### EXTRACTED MATERIAL:
►
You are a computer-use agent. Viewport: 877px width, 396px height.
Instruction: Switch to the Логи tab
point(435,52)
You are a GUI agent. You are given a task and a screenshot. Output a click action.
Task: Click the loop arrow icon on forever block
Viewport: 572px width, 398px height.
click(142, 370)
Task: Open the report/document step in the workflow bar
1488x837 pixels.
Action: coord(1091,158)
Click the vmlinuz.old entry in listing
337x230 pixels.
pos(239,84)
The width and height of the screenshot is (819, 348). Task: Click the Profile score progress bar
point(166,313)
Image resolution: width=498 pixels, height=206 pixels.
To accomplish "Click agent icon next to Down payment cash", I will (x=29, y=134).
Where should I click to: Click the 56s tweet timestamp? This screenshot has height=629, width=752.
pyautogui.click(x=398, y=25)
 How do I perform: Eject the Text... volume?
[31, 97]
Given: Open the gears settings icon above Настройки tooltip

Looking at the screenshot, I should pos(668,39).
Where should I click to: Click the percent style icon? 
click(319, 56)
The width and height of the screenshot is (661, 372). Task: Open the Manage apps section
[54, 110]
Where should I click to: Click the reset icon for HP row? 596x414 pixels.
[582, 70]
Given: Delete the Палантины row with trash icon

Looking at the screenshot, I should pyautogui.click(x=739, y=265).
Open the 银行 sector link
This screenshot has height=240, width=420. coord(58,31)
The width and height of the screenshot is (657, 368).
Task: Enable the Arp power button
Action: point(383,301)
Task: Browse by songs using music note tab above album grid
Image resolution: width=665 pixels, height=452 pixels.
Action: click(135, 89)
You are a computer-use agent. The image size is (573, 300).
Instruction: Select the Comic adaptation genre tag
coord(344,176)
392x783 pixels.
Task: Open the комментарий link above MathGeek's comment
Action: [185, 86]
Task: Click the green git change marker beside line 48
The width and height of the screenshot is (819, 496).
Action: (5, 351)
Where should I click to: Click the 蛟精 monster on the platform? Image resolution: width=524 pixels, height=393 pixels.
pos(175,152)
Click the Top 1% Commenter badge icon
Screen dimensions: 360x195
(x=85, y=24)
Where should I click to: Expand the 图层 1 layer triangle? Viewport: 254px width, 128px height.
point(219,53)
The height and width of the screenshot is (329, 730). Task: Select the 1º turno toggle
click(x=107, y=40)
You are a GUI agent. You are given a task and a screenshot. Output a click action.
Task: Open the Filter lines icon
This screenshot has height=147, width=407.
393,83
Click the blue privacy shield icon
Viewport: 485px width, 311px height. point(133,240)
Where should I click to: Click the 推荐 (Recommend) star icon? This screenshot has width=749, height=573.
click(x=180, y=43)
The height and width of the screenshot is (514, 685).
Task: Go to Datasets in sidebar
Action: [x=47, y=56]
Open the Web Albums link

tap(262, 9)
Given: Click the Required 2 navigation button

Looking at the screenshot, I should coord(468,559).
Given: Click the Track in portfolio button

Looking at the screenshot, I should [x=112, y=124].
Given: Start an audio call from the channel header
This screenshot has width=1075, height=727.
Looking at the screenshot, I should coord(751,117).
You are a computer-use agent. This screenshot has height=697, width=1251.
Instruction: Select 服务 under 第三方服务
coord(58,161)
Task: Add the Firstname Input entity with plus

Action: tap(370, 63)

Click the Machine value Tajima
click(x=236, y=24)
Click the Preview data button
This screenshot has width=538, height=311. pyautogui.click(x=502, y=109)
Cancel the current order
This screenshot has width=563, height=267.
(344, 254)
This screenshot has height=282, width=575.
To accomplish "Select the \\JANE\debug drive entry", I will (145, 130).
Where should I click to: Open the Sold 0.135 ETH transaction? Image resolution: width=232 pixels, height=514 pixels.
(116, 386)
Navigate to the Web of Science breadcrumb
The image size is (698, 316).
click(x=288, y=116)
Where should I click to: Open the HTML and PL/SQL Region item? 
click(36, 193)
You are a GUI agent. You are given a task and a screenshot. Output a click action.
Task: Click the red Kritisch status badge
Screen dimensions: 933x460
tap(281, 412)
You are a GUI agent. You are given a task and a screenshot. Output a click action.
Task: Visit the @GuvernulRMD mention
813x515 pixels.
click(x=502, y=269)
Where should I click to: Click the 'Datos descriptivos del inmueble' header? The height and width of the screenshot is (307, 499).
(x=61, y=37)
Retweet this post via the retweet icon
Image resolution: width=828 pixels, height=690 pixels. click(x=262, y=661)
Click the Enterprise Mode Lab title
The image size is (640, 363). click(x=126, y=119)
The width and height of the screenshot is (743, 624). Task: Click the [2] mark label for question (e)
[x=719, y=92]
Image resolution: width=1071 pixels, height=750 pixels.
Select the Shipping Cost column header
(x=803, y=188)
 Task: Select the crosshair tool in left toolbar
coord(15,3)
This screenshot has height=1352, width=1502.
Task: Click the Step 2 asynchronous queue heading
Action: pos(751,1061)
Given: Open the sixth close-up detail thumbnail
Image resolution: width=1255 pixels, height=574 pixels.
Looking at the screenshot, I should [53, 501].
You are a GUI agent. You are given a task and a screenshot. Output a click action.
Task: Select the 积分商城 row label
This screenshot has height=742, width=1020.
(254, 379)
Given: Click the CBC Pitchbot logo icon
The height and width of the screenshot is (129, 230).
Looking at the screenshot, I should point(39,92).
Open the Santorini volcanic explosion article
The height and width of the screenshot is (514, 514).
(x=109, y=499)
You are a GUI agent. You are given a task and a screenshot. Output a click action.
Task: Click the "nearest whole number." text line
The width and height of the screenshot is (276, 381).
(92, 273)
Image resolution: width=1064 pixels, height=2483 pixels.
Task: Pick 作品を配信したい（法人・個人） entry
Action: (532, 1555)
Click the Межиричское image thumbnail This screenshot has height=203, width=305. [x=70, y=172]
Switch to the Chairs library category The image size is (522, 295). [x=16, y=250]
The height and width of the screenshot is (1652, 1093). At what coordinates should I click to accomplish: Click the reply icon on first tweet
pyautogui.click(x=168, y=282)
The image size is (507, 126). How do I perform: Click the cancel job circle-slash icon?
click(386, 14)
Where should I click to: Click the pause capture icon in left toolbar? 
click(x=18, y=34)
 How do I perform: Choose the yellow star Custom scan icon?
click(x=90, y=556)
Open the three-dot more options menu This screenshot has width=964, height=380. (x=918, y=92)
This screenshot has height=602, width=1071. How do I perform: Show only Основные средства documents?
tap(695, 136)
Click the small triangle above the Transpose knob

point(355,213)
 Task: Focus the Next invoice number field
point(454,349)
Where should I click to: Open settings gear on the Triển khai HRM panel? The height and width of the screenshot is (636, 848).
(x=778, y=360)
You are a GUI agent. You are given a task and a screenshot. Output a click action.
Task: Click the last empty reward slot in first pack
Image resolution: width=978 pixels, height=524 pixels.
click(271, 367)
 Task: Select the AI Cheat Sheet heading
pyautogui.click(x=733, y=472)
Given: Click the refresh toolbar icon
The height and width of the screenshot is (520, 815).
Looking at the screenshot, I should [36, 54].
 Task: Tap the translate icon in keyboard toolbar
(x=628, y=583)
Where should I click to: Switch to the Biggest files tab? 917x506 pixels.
◄
### WORK TO COMPLETE:
Lines above containing "will": how many? Reply with the number only.

### THE COMPLETED TASK:
2